There are many ways of understanding emotional intelligence, or EQ. One way is to view it as a skill rather than a number. It is the life long practice of accepting and changing inherited and learned patterns and beliefs. Successful learning of EQ will result in an ability to flow between feelings and ideas within ourselves and between others without getting too stuck or too obsessed with each one, especially when they may contradict one another.
The act of toggling between acceptance and change creates the necessary space to be introduced to and to (re)acquaint with hidden parts and new identities, which may aid in the, otherwise, much more monotonous journey of the Self. While this journey can be profound and liberating, it can also be uncomfortable and destabilizing even when practiced with the best of intentions. The learnings that come forth can be worth the discomfort and will depend on the Self’s willingness to build emotional capacity, let go of control, and uncover hard truths.

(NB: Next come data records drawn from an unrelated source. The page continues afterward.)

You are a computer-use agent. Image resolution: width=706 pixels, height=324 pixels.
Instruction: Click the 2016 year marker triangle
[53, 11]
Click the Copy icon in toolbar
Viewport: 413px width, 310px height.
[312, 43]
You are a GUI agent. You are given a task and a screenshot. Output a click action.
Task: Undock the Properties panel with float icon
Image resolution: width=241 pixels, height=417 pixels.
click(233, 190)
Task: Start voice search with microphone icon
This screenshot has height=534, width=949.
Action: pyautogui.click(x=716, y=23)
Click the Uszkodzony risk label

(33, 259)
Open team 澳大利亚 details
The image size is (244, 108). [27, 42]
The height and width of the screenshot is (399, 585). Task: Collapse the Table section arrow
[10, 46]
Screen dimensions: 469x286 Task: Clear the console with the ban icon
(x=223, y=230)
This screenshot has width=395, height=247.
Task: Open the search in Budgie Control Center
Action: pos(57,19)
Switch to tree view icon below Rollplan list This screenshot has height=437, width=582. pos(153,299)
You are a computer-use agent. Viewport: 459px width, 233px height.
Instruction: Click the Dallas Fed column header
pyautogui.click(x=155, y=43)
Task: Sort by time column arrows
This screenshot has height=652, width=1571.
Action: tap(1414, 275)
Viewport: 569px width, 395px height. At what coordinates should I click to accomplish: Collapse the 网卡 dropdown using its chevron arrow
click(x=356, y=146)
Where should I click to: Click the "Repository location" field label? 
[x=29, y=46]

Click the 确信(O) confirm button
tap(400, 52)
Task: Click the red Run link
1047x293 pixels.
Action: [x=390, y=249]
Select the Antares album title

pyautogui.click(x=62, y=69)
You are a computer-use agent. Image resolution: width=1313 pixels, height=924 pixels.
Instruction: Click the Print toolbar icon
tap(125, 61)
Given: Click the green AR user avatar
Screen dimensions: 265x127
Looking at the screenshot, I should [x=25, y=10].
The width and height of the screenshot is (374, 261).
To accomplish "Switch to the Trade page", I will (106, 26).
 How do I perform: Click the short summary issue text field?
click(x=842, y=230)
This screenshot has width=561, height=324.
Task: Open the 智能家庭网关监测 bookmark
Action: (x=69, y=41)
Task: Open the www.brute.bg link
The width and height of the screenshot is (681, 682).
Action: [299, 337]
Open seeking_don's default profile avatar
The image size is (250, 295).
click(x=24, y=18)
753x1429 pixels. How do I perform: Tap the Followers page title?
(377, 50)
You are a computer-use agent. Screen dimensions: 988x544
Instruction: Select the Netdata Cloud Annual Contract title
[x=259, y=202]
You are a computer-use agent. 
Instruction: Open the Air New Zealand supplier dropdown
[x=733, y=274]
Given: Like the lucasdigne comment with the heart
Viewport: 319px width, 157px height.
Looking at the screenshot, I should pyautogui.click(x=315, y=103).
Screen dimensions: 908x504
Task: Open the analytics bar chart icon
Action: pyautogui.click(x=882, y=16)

I invite a bit of self-inquiry before committing to this this work: What are the internal and external resources that help you increase a sense of personal responsibility? What impedes and distracts from it? How willing are you to shed historic parts of yourself in the interest of learning and making space for other versions of yourself? Are you willing to shine an unrelenting light on all the ways you practice self-deceit?
While it is necessary to know how to receive help deeply and graciously, it is equally important to learn how to be responsible for our own lives and the goal of this work is not to become reliant but instead to develop an increasing sense of autonomy and trust for every decision life asks you to make.
It’s very brave of you to come here and in case you were wondering - yes, you are worth all this work.